Father Timothy Perkins, director of worship for the Personal Ordinariate of the Chair of St. Peter — which covers North America — and pastor of the Catholic Church of St. Mary the Virgin in Arlington, Texas, told the Register that Catholics of Anglican heritage, and Catholics who worship according to the ordinary or extraordinary uses, will recognize familiar elements and patterns of the Mass.

“This is recognizably the Roman rite, with an Anglican accent,” he said.

The Mass begins with the In nomine: “In the name of the Father, and of the Son and of the Holy Spirit” — or “of the Holy Ghost,” depending on the community’s local custom. Father Perkins said Divine Worship: The Missal allows ordinariate congregations to choose either option in the liturgy.

Catholics who are former Anglicans will recognize beloved prayers in the Mass: the recitation of the Decalogue, the “Comfortable Words” and the “Prayer of Humble Access” recited before Communion.

All Latin-rite Catholics will recognize the Roman canon on Sunday, but hear it prayed in the “elevated language” that harkens back to Shakespeare’s time.

For instance, instead of responding “and with your spirit,” the congregation says “and with thy spirit.” The people’s response during the Offertory, “It is right and just,” is rendered in the Divine Worship missal as, “It is meet and right so to do.” The phrase “the living and the dead” appears throughout the liturgy as “the quick and the dead.”

Catholics used to the extraordinary form of the Roman Missal, also known as the Tridentine Mass, will recognize such elements in the liturgy as the prayers at the foot of the altar, the Asperges me, and the Last Gospel.

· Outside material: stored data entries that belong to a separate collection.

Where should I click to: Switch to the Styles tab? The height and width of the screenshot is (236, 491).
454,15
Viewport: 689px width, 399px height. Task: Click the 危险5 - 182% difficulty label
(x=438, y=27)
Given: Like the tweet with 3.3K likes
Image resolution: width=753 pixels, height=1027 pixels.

In addition, the ordinariate priest typically prays ad orientem (facing the altar with the people), and communicants receive under both forms, while kneeling.

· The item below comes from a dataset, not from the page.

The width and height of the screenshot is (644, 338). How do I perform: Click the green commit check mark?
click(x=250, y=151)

“It is very clear we are grounded in the heritage of the ages in communion with the entire Church universal,” Father Perkins said.

Captivated by Beauty

Divine Worship also restores to the Roman rite a certain accent of English Christianity lost since the Church of England split from the Catholic Church in 1534.

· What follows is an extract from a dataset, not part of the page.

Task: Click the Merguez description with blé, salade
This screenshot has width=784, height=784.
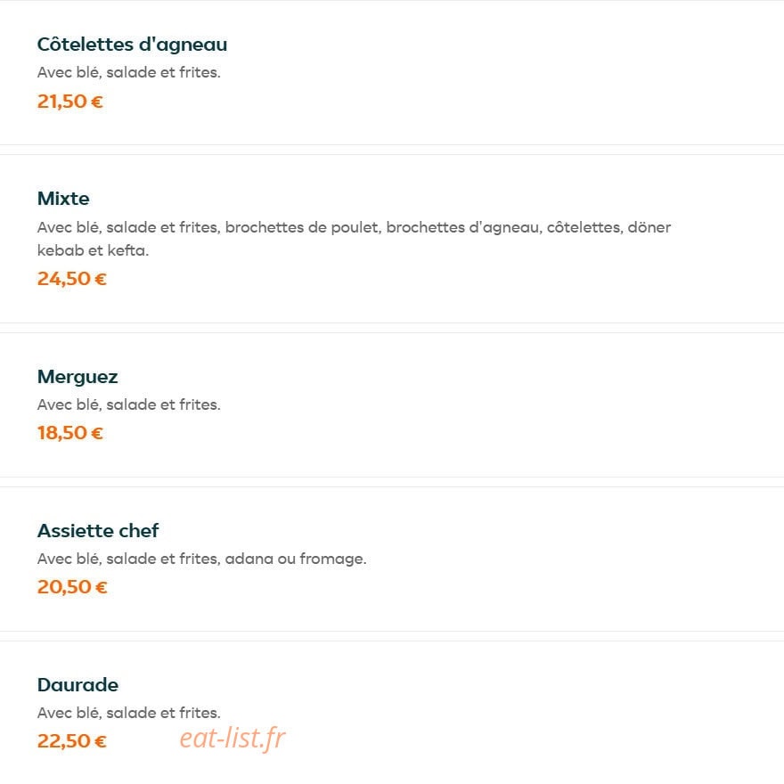Action: tap(129, 404)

Liturgical practices known to “Merry Olde England” before the Reformation, when Catholics there prayed the Sarum use of the Roman rite, are now recovered, said Andrew Jordan, a physics professor at the University of Rochester who belongs to St. Alban’s Fellowship in Rochester, N.Y. Jordan, who is helping his ordinariate community get ready for their first Mass with the new missal, pointed to the “Votive Mass of the Five Wounds” as an example.

“This was very popular in medieval England — and seemed to have been lost to Western Christianity — but it is right here as an option for a votive Mass,” he said.

There are also a series of Masses dedicated to the Virgin Mary drawn from that pre-Reformation era, when England was known as “Our Lady’s Dowry” because its devotion to the Blessed Mother was so strong.

“It’s a Catholic missal in every sense,” Jordan said, adding that former Anglicans now can experience a far richer English patrimony than they ever had in the Anglican Communion.

“In terms of evangelization, two of the most powerful things are truth and beauty,” he said. “I think people who experience this missal will see truth and beauty and be drawn to God.”

 

Further Riches for the Church

Father Perkins noted that Benedict XVI envisioned that the ordinariates would enrich other Catholics around them.

The new missal also allows Latin-rite priests who do not belong to the ordinariate to concelebrate with an ordinariate priest. They can also obtain permission to celebrate this form of the Mass for a community of Catholics of Anglican heritage that lacks a regular ordinariate priest. 

The Anglican tradition also includes morning and evening communal prayer — known as “Matins” and “Evensong” — from the Divine Office. At a number of Catholic parishes, this coincides with Eucharistic adoration. The next step for the ordinariates will be working with Rome to produce an authoritative Divine Office in the Anglican tradition.

“I want to say to all the faithful: Take an opportunity, if you can, to visit with us, give us your encouragement and join with us in this beautiful expression of our Catholic worship,” Father Perkins said. “We want to welcome all our brothers and sisters and share with them this great gift.”

Peter Jesserer Smith is a Register staff writer.